• **Task requirements**
Repeat each of the following rows word for word, keeping every line as it appears.

(Target position rows)
***
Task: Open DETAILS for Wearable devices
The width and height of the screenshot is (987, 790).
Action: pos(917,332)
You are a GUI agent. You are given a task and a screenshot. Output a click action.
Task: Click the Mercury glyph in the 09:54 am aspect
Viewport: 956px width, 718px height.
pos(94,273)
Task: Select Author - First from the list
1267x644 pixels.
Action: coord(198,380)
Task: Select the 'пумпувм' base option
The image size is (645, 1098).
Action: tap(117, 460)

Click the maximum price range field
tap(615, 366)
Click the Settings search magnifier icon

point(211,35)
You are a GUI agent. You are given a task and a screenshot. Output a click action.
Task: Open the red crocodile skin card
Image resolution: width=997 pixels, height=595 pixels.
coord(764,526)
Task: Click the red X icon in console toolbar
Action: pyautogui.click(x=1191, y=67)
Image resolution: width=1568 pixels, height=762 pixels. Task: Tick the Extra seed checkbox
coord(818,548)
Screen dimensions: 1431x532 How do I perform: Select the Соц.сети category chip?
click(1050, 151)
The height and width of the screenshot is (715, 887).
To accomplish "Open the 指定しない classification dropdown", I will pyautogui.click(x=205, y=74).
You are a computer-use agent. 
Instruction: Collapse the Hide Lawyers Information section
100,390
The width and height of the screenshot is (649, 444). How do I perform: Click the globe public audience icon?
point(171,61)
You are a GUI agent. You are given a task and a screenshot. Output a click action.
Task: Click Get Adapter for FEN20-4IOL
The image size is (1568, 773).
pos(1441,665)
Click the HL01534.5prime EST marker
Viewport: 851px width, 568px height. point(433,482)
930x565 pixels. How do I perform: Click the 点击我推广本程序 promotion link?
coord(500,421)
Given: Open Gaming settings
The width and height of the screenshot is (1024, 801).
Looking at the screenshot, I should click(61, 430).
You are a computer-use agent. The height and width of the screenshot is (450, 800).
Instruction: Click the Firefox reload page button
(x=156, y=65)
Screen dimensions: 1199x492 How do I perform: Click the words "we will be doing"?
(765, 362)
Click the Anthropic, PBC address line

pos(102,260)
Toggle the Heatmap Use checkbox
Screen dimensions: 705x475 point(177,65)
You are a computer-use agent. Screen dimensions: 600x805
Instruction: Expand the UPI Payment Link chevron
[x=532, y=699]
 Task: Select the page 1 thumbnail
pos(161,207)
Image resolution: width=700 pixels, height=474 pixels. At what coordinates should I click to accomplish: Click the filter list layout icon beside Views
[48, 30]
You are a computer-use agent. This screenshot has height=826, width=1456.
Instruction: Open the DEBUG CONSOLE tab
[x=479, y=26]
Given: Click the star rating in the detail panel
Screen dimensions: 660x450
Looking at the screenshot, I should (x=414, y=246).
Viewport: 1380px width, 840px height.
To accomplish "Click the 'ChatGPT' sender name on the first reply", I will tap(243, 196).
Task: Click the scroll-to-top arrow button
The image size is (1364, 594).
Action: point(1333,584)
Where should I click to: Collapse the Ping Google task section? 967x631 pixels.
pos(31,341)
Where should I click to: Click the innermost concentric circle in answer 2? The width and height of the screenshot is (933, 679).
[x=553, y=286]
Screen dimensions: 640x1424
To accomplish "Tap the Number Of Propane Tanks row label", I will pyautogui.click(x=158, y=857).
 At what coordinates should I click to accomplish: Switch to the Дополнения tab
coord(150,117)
***
• **Answer to the problem**
Task: Open DETAILS for Wearable devices
The width and height of the screenshot is (987, 790).
Action: pos(917,332)
You are a GUI agent. You are given a task and a screenshot. Output a click action.
Task: Click the Mercury glyph in the 09:54 am aspect
Viewport: 956px width, 718px height.
pos(94,273)
Task: Select Author - First from the list
1267x644 pixels.
Action: coord(198,380)
Task: Select the 'пумпувм' base option
The image size is (645, 1098).
Action: tap(117, 460)

Click the maximum price range field
tap(615, 366)
Click the Settings search magnifier icon

point(211,35)
You are a GUI agent. You are given a task and a screenshot. Output a click action.
Task: Open the red crocodile skin card
Image resolution: width=997 pixels, height=595 pixels.
coord(764,526)
Task: Click the red X icon in console toolbar
Action: pyautogui.click(x=1191, y=67)
Image resolution: width=1568 pixels, height=762 pixels. Task: Tick the Extra seed checkbox
coord(818,548)
Screen dimensions: 1431x532 How do I perform: Select the Соц.сети category chip?
click(1050, 151)
The height and width of the screenshot is (715, 887).
To accomplish "Open the 指定しない classification dropdown", I will pyautogui.click(x=205, y=74).
You are a computer-use agent. 
Instruction: Collapse the Hide Lawyers Information section
100,390
The width and height of the screenshot is (649, 444). How do I perform: Click the globe public audience icon?
point(171,61)
You are a GUI agent. You are given a task and a screenshot. Output a click action.
Task: Click Get Adapter for FEN20-4IOL
The image size is (1568, 773).
pos(1441,665)
Click the HL01534.5prime EST marker
Viewport: 851px width, 568px height. point(433,482)
930x565 pixels. How do I perform: Click the 点击我推广本程序 promotion link?
coord(500,421)
Given: Open Gaming settings
The width and height of the screenshot is (1024, 801).
Looking at the screenshot, I should click(61, 430).
You are a computer-use agent. The height and width of the screenshot is (450, 800).
Instruction: Click the Firefox reload page button
(x=156, y=65)
Screen dimensions: 1199x492 How do I perform: Click the words "we will be doing"?
(765, 362)
Click the Anthropic, PBC address line

pos(102,260)
Toggle the Heatmap Use checkbox
Screen dimensions: 705x475 point(177,65)
You are a computer-use agent. Screen dimensions: 600x805
Instruction: Expand the UPI Payment Link chevron
[x=532, y=699]
 Task: Select the page 1 thumbnail
pos(161,207)
Image resolution: width=700 pixels, height=474 pixels. At what coordinates should I click to accomplish: Click the filter list layout icon beside Views
[48, 30]
You are a computer-use agent. This screenshot has height=826, width=1456.
Instruction: Open the DEBUG CONSOLE tab
[x=479, y=26]
Given: Click the star rating in the detail panel
Screen dimensions: 660x450
Looking at the screenshot, I should (x=414, y=246).
Viewport: 1380px width, 840px height.
To accomplish "Click the 'ChatGPT' sender name on the first reply", I will tap(243, 196).
Task: Click the scroll-to-top arrow button
The image size is (1364, 594).
Action: point(1333,584)
Where should I click to: Collapse the Ping Google task section? 967x631 pixels.
pos(31,341)
Where should I click to: Click the innermost concentric circle in answer 2? The width and height of the screenshot is (933, 679).
[x=553, y=286]
Screen dimensions: 640x1424
To accomplish "Tap the Number Of Propane Tanks row label", I will pyautogui.click(x=158, y=857).
 At what coordinates should I click to accomplish: Switch to the Дополнения tab
coord(150,117)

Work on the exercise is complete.